"""
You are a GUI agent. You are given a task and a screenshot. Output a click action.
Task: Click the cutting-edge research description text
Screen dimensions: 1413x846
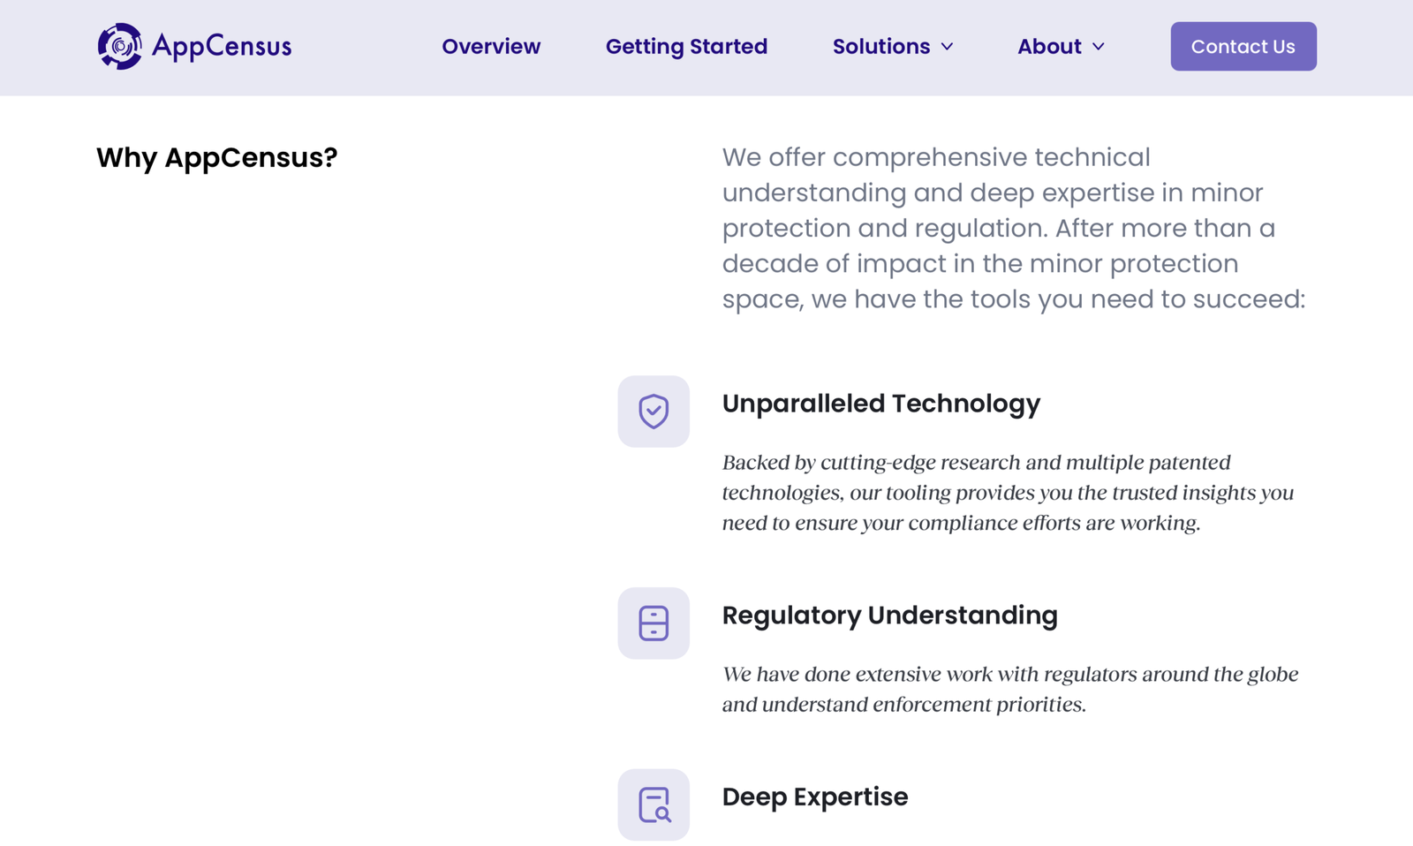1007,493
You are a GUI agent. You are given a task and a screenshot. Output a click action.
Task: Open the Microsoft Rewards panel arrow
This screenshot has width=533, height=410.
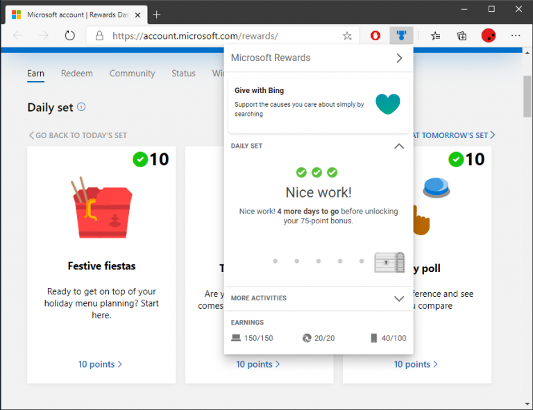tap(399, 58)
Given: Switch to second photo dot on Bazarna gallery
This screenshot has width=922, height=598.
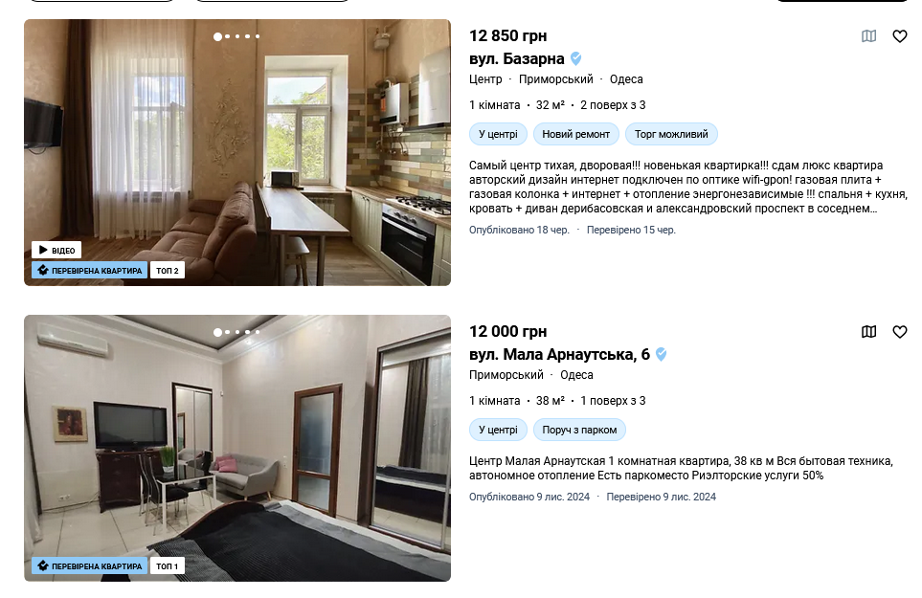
"""
"""
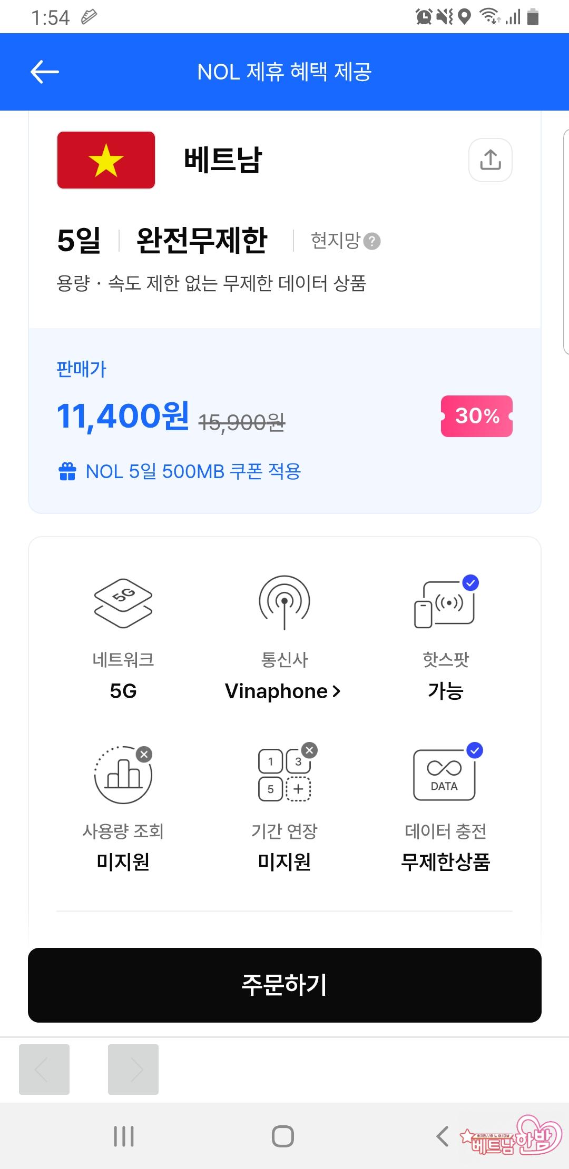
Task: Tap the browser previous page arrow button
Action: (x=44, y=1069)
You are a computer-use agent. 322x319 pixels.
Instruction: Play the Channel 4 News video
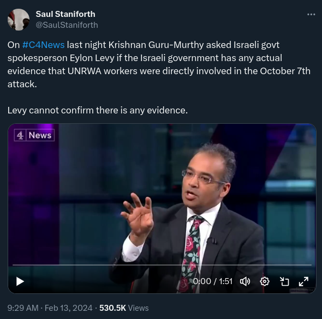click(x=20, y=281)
"""
"""
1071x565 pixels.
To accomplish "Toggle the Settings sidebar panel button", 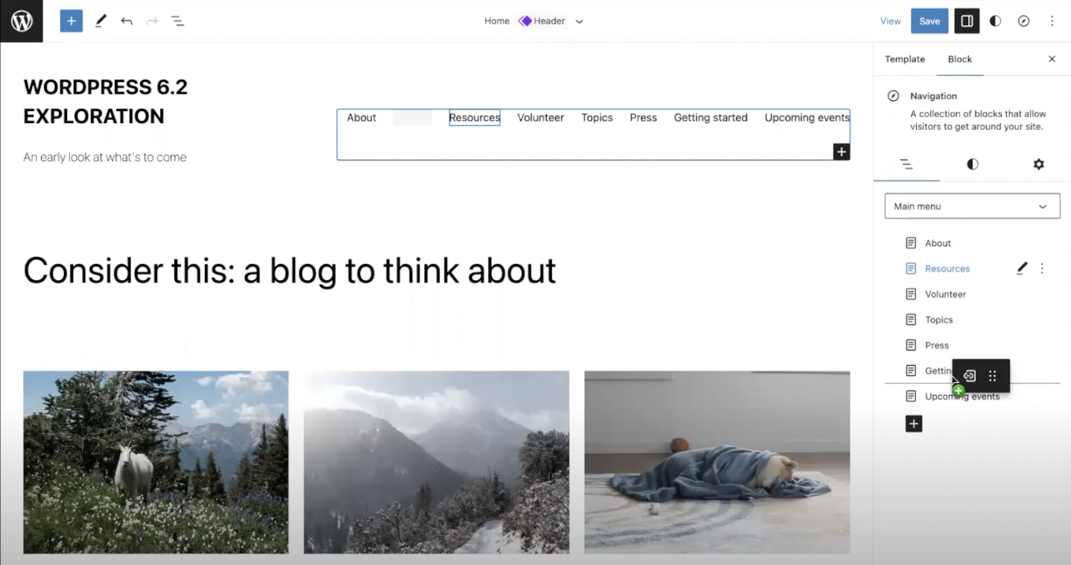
"""
Exercise:
Your answer is the exact run of lines above from the one with "Task: Open the Microsoft Rewards panel arrow" through the one with "This screenshot has width=922, height=598.", both ends included, minus any picture.

Exercise output:
Task: Open the Microsoft Rewards panel arrow
This screenshot has width=533, height=410.
tap(399, 58)
Given: Switch to second photo dot on Bazarna gallery
This screenshot has width=922, height=598.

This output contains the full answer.